インドネシアにて合成洗剤の利点、つまり洗濯物が白くなる、髪がさらさらになる……などの情報は大量に流れる一方で、その危険性はほとんど語られていませ ん。なぜ、石けんを使うのかを地域住民の皆さんと一緒に考えてもらうため、APLAとATINAで協力して、2010年3月には石けんセミナーをおこない ました。長年石けん運動に関わり、日々石けんを使っている人の代表として、日本からAPLA理事の廣瀬康代さんと、生協活動との最初の関わりが石けん運動 だったという大嶋朝香さんと一緒に、エビ養殖池にある村や地域の中学校に出向き、健康や自然環境への影響を分かりやすく説明しました。中学生からは、「な ぜそれほど危険な合成洗剤が普通に売られているのか?」などというするどい質問も。「インドネシアの合成洗剤にはどんなものが含まれているのか調べてみた ら、洗剤の包装材には成分表示が書かれていない!まずは、そこを知ることが消費者にとっては大切」と廣瀬さん。
石けんを使いはじめた女性たち
ATINAでつくられた石けんを、今地域で広めているのが、ATINAの製造部長のスナルトさんとお連れ合いのイダさんです。イダさんは、自分でも石け んを使ってみて、肌が白くきれいになったことを実感し、子どもにも使わせてみたら、以前は肌荒れが酷かった末っ子の皮膚がきれいになったことで、そのよさ を確信したとのこと。それを近所のおばさまたちに伝えて広めています。イダさんの肌がとてもきれいなこともあってか、少しづつ石けんを使ってくれる人が増 えているとのこと。
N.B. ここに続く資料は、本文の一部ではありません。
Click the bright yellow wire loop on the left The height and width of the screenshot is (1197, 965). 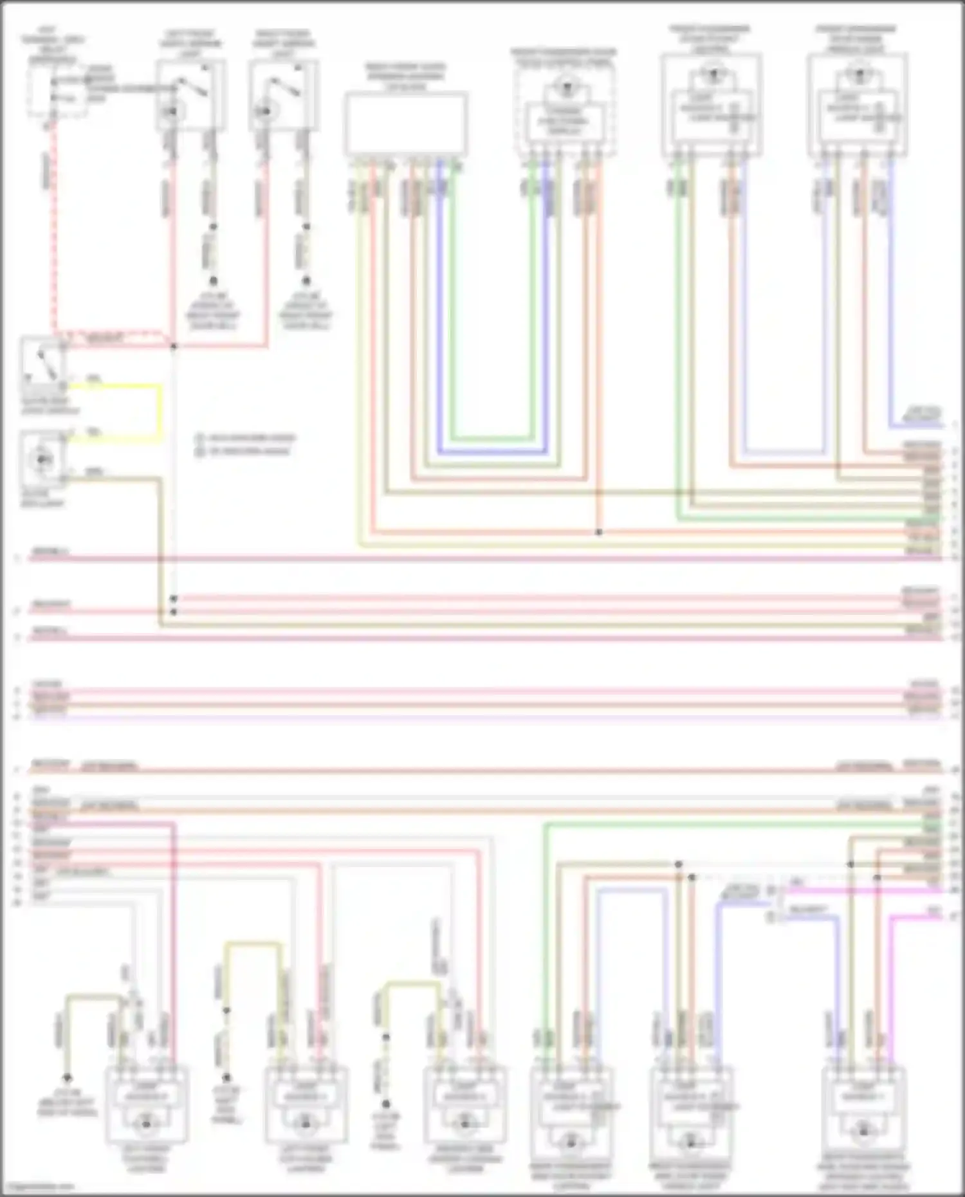pyautogui.click(x=160, y=412)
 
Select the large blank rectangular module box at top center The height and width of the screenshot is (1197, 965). pyautogui.click(x=406, y=123)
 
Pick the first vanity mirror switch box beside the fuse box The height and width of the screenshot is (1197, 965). pyautogui.click(x=190, y=95)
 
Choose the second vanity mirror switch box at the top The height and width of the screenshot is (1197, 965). pyautogui.click(x=284, y=95)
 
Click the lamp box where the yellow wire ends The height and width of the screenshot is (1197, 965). pyautogui.click(x=42, y=459)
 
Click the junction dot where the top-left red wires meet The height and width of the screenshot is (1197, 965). pyautogui.click(x=174, y=347)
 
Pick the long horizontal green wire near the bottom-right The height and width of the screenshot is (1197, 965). pyautogui.click(x=733, y=824)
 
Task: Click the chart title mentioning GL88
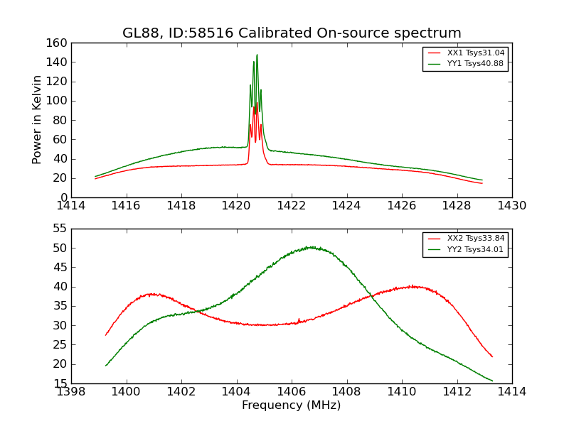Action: coord(292,33)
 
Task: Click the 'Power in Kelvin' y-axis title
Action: coord(38,120)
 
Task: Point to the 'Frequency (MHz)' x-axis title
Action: coord(292,405)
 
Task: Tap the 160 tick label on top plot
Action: coord(58,43)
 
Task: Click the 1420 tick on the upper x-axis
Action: coord(236,206)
2010年10月には、グリーンコープの組合員さんがスナルトさん宅を訪れ、ご近所のおばさまたちと一緒に石けんセミナーを開催。日々石けんを使っている 組合員さんから、実際に石けんを使って洗いきれいになった油まみれの換気扇などを写真で見せてもらいました。また、インドネシアは水が硬水なので、泡が立 ちにくいという問題がありますが、その場合には少し多めに石けんを入れることで泡が立つ実験を実際にやってもらい、その違いに驚きました。インドネシアの 女性たちから「どうやったら油汚れもそんなにきれいになるのか?」といった質問もあがりましたが、それより多かったのは生協のカタログを見て、売られてい る石けんの種類の豊富さに驚き、現在は固形石けんしかないので、今後はシャンプーなども作ってほしい!というリクエストがあがりました。やはり、女性たち が使い始める最初の動機は美容!?という点なのかもしれません。
今後ATINAでは、石けんの品質をよりレベルアップさせ、販売免許も取得し、石けんの利用をもっと広めていきたいと話しています。日 本には、長年にわたる石けん運動やその使い方の経験の蓄積もある中で、今後、双方の交流を続けて、日本でもインドネシアでも環境を守っていく活動をつなげ ていきたいと思います。